Researchers attribute an upward trend in the sub-sales for homes since 2020 due to the disruptions of the construction industry caused by pandemic. Some residential projects took much longer to finish, and the impact is still felt today.
Due to the delays in the completion of projects, sub-sales will be more profitable due to rising prices. URA’s price index for residential private homes increased 32.5% from Q1 2020 to Q4 2023.
This higher potential profit will (thus) encourage more investors sell their properties.
Some agents may also encourage homeowners “recycled” their capital via a sub-sale.
Some agents will keep contact information for the buyer of a newly released private residential development and then follow up after about three years to try and encourage the person to sell the unit they bought and purchase a second unit.
They may do this because they are compelled to by the fact that the developers pay a higher commission than what the agents receive on a normal resale.
For buyers waiting for unfinished properties, a payment plan is in place. This means the entire price will need to be paid only before the project’s completion. It may also result in a greater return on the investment for the homeowner.
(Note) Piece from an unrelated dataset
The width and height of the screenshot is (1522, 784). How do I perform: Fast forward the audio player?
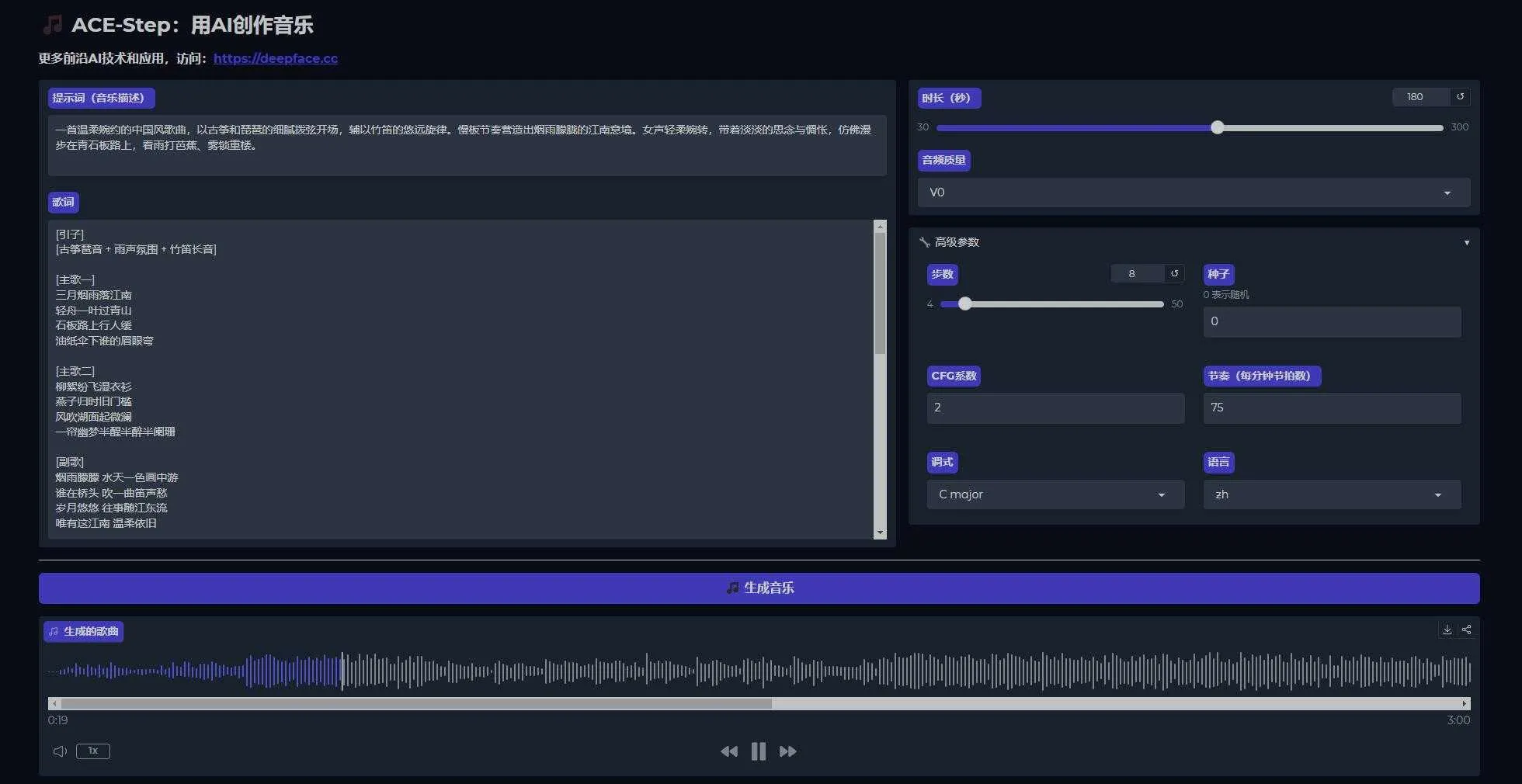pos(787,751)
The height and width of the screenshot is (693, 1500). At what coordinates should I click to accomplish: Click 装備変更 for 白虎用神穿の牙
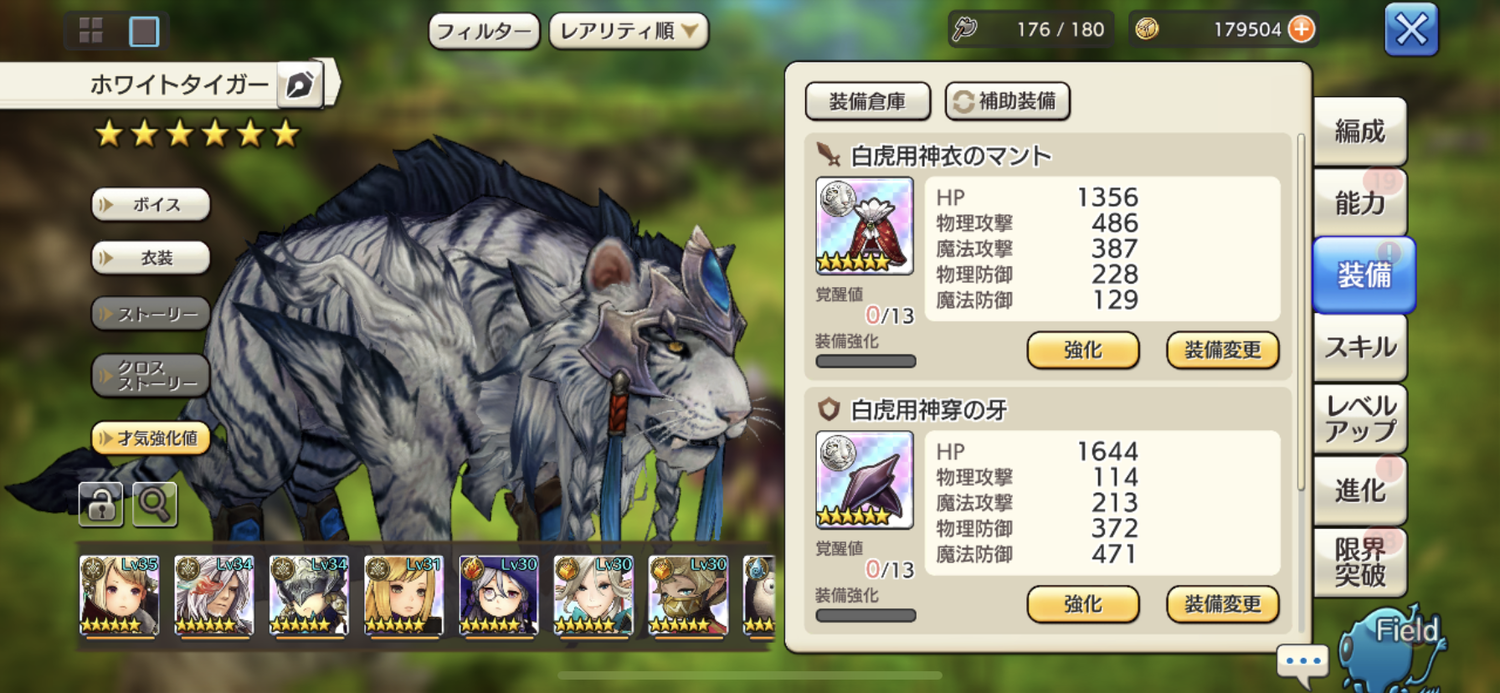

Besides, in 2018 and 2019 there were several major residential projects launched within the OCR. There were many “affordable’ condo units that were available to short-term investment, leading to a higher number of sub-sales, he explained.
Researchers noted that despite the fact that current sub-sale prices are still far below their 2007 peaks, they are unlikely to increase in 2024.
The current market conditions are completely different than those of 2007.
Back in 2007, there were no cooling measures in place, such as the Additional Seller’s Tax and Total Debt Services Ratio. These measures only came into effect between 2009-2013 to stop market speculation in the wake of the 2008 global financial crisis.
Moreover, economic uncertainty and the current high interest-rate environment will likely weigh on the private housing market. The sub-sales of residential properties are expected to decline in the upcoming year.